*** Entries supplied ***

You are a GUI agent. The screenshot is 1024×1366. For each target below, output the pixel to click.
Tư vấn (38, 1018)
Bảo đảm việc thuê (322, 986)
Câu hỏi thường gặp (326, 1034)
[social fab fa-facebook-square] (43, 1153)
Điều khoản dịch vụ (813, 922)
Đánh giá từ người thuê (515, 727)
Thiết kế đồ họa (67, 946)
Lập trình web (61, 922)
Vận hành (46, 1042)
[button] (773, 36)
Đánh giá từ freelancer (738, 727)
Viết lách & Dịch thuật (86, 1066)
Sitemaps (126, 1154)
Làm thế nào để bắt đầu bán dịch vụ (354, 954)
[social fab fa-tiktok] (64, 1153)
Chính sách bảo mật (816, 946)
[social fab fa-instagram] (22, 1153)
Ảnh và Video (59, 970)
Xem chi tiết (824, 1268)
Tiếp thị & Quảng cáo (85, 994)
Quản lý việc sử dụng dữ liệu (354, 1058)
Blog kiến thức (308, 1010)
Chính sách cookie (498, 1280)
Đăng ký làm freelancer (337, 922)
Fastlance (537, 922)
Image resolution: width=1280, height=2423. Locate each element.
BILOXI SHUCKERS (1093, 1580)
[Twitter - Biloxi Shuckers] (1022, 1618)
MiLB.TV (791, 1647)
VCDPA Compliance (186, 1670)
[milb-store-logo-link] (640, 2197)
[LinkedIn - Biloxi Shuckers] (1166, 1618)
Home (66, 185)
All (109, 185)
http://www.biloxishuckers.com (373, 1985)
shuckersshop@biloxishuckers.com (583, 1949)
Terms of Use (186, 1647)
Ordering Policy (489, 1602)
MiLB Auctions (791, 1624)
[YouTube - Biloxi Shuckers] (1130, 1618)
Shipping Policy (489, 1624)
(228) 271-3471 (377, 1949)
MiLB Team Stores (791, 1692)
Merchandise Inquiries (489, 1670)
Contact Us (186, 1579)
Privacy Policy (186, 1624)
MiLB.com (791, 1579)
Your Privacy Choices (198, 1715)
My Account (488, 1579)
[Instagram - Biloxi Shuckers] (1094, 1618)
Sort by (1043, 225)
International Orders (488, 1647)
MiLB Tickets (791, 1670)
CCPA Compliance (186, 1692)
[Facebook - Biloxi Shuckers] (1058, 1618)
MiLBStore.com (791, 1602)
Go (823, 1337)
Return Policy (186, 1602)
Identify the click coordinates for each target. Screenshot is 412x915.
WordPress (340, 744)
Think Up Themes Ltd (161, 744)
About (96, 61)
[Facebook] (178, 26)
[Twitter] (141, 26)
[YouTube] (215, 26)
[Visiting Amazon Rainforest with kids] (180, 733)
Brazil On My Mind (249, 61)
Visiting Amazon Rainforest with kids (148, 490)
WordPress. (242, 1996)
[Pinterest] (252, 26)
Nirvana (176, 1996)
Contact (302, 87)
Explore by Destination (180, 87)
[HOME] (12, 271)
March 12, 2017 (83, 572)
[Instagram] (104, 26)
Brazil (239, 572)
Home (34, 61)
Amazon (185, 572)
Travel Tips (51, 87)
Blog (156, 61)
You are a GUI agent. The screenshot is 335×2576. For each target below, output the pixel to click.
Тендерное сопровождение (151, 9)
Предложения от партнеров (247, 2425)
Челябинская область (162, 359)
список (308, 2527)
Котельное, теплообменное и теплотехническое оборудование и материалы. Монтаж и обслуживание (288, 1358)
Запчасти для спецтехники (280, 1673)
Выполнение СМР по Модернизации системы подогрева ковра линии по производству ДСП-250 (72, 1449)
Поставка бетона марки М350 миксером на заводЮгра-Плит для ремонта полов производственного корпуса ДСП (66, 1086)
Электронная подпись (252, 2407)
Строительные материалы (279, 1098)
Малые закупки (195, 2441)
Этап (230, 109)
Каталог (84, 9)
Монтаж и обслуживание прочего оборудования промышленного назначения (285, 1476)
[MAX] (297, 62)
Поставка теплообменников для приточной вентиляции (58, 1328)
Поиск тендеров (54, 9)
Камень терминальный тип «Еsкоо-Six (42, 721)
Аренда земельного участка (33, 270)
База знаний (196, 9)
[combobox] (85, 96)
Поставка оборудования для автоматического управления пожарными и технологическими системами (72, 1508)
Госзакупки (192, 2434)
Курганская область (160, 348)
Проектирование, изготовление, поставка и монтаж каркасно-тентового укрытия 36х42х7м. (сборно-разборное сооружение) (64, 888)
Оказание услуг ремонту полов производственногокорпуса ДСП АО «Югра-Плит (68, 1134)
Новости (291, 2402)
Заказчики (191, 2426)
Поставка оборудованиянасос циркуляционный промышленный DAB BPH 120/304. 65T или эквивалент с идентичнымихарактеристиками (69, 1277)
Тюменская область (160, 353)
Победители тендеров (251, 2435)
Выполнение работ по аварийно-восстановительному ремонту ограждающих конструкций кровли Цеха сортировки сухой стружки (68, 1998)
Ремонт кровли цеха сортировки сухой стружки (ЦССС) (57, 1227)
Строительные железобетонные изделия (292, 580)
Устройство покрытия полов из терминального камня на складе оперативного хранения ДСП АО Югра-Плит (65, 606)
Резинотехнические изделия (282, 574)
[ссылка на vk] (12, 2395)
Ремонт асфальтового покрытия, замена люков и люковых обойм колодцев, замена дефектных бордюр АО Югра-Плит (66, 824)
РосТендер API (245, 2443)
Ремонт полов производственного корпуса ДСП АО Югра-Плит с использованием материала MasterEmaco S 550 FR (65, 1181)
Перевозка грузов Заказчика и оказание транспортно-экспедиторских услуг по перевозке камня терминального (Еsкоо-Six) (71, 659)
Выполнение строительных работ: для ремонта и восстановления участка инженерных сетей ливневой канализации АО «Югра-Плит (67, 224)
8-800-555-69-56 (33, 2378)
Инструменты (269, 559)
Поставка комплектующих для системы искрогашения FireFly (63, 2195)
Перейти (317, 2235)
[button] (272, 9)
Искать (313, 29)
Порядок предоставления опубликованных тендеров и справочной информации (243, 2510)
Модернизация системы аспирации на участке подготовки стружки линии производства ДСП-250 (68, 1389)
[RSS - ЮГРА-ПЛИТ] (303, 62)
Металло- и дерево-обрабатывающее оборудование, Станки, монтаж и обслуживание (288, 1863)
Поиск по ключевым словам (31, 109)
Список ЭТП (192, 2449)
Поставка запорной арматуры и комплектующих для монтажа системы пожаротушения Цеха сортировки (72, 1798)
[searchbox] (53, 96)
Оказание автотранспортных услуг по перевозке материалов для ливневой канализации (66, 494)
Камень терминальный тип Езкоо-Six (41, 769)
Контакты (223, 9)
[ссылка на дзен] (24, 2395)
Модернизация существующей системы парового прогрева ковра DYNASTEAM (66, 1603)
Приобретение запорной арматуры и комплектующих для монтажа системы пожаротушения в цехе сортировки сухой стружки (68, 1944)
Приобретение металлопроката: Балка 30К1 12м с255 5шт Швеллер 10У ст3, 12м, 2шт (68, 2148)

*** End of Entries supplied ***

* Brief *
Lines above with "услуг" in them are the ones to copy.

* Result of this exercise *
Оказание услуг ремонту полов производственногокорпуса ДСП АО «Югра-Плит (68, 1134)
Перевозка грузов Заказчика и оказание транспортно-экспедиторских услуг по перевозке камня терминального (Еsкоо-Six) (71, 659)
Оказание автотранспортных услуг по перевозке материалов для ливневой канализации (66, 494)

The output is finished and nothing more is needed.